- **Required action**
Restate word for word the lines of the entries below, starting with the line that holds "Give (1112, 92)" and ending with the line that holds "Blog (490, 823)", and no others.

Given entries section start

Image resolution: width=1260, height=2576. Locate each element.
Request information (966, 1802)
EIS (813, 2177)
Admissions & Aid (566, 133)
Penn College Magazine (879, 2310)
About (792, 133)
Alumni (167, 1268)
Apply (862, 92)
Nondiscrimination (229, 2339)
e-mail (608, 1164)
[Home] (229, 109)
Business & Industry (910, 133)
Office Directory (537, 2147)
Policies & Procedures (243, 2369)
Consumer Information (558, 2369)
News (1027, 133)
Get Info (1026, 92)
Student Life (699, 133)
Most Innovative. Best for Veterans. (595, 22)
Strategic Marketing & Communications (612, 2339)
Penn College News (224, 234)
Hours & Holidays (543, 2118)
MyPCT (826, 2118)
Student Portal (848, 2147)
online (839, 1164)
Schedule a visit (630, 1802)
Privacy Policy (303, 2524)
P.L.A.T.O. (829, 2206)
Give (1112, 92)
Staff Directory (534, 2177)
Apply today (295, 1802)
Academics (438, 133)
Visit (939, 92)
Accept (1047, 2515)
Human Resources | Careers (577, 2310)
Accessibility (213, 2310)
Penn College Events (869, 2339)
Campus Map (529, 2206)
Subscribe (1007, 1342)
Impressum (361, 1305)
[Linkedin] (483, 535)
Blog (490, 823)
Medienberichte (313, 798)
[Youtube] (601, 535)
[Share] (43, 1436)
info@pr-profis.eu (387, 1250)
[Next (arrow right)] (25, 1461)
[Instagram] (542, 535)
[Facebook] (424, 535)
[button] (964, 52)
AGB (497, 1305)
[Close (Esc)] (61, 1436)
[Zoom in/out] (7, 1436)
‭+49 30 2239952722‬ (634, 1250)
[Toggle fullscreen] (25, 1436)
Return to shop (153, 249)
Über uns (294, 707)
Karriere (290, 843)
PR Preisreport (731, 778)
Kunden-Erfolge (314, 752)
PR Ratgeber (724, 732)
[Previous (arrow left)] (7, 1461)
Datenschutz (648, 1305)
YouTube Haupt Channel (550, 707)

Given entries section end

- **Completed exercise**
Give (1112, 92)
Staff Directory (534, 2177)
Apply today (295, 1802)
Academics (438, 133)
Visit (939, 92)
Accept (1047, 2515)
Human Resources | Careers (577, 2310)
Accessibility (213, 2310)
Penn College Events (869, 2339)
Campus Map (529, 2206)
Subscribe (1007, 1342)
Impressum (361, 1305)
[Linkedin] (483, 535)
Blog (490, 823)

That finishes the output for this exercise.